Saved data entries ::
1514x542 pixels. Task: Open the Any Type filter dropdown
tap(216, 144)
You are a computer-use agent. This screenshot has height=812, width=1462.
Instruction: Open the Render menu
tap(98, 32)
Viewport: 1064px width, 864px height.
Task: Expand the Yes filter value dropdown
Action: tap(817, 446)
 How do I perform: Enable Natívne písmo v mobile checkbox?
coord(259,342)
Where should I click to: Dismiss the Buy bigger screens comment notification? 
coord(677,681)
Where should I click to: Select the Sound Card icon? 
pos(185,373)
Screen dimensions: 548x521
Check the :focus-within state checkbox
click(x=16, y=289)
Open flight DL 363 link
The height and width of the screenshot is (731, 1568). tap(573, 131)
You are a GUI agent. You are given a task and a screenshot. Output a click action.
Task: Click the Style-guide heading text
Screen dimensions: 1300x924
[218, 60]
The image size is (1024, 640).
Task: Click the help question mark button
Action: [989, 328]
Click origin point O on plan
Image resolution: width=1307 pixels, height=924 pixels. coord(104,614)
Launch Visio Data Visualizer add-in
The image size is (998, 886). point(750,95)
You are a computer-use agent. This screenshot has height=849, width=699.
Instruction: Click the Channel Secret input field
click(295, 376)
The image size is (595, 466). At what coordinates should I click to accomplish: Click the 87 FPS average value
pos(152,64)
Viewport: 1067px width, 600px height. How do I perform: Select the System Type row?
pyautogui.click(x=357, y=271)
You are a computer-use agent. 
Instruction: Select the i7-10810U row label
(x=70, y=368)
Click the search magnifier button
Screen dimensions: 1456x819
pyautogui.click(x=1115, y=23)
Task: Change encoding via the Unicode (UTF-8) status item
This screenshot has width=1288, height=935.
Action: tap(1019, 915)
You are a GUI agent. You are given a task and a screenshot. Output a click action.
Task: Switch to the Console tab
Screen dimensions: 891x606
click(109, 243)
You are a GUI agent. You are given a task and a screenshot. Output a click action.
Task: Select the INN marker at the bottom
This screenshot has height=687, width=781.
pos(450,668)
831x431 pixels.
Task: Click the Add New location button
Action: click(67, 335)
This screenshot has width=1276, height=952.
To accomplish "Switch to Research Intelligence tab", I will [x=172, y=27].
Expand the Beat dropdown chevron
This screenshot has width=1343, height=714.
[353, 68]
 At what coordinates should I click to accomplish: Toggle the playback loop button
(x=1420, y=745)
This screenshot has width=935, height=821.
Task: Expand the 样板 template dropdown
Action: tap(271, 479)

Activity :: What is needed here is an exact copy of all the records above.

Output for this exercise ::
1514x542 pixels. Task: Open the Any Type filter dropdown
tap(216, 144)
You are a computer-use agent. This screenshot has height=812, width=1462.
Instruction: Open the Render menu
tap(98, 32)
Viewport: 1064px width, 864px height.
Task: Expand the Yes filter value dropdown
Action: tap(817, 446)
 How do I perform: Enable Natívne písmo v mobile checkbox?
coord(259,342)
Where should I click to: Dismiss the Buy bigger screens comment notification? 
coord(677,681)
Where should I click to: Select the Sound Card icon? 
pos(185,373)
Screen dimensions: 548x521
Check the :focus-within state checkbox
click(x=16, y=289)
Open flight DL 363 link
The height and width of the screenshot is (731, 1568). tap(573, 131)
You are a GUI agent. You are given a task and a screenshot. Output a click action.
Task: Click the Style-guide heading text
Screen dimensions: 1300x924
[218, 60]
The image size is (1024, 640).
Task: Click the help question mark button
Action: [989, 328]
Click origin point O on plan
Image resolution: width=1307 pixels, height=924 pixels. coord(104,614)
Launch Visio Data Visualizer add-in
The image size is (998, 886). point(750,95)
You are a computer-use agent. This screenshot has height=849, width=699.
Instruction: Click the Channel Secret input field
click(295, 376)
The image size is (595, 466). At what coordinates should I click to accomplish: Click the 87 FPS average value
pos(152,64)
Viewport: 1067px width, 600px height. How do I perform: Select the System Type row?
pyautogui.click(x=357, y=271)
You are a computer-use agent. 
Instruction: Select the i7-10810U row label
(x=70, y=368)
Click the search magnifier button
Screen dimensions: 1456x819
pyautogui.click(x=1115, y=23)
Task: Change encoding via the Unicode (UTF-8) status item
This screenshot has width=1288, height=935.
Action: tap(1019, 915)
You are a GUI agent. You are given a task and a screenshot. Output a click action.
Task: Switch to the Console tab
Screen dimensions: 891x606
click(109, 243)
You are a GUI agent. You are given a task and a screenshot. Output a click action.
Task: Select the INN marker at the bottom
This screenshot has height=687, width=781.
pos(450,668)
831x431 pixels.
Task: Click the Add New location button
Action: click(67, 335)
This screenshot has width=1276, height=952.
To accomplish "Switch to Research Intelligence tab", I will [x=172, y=27].
Expand the Beat dropdown chevron
This screenshot has width=1343, height=714.
[353, 68]
 At what coordinates should I click to accomplish: Toggle the playback loop button
(x=1420, y=745)
This screenshot has width=935, height=821.
Task: Expand the 样板 template dropdown
Action: tap(271, 479)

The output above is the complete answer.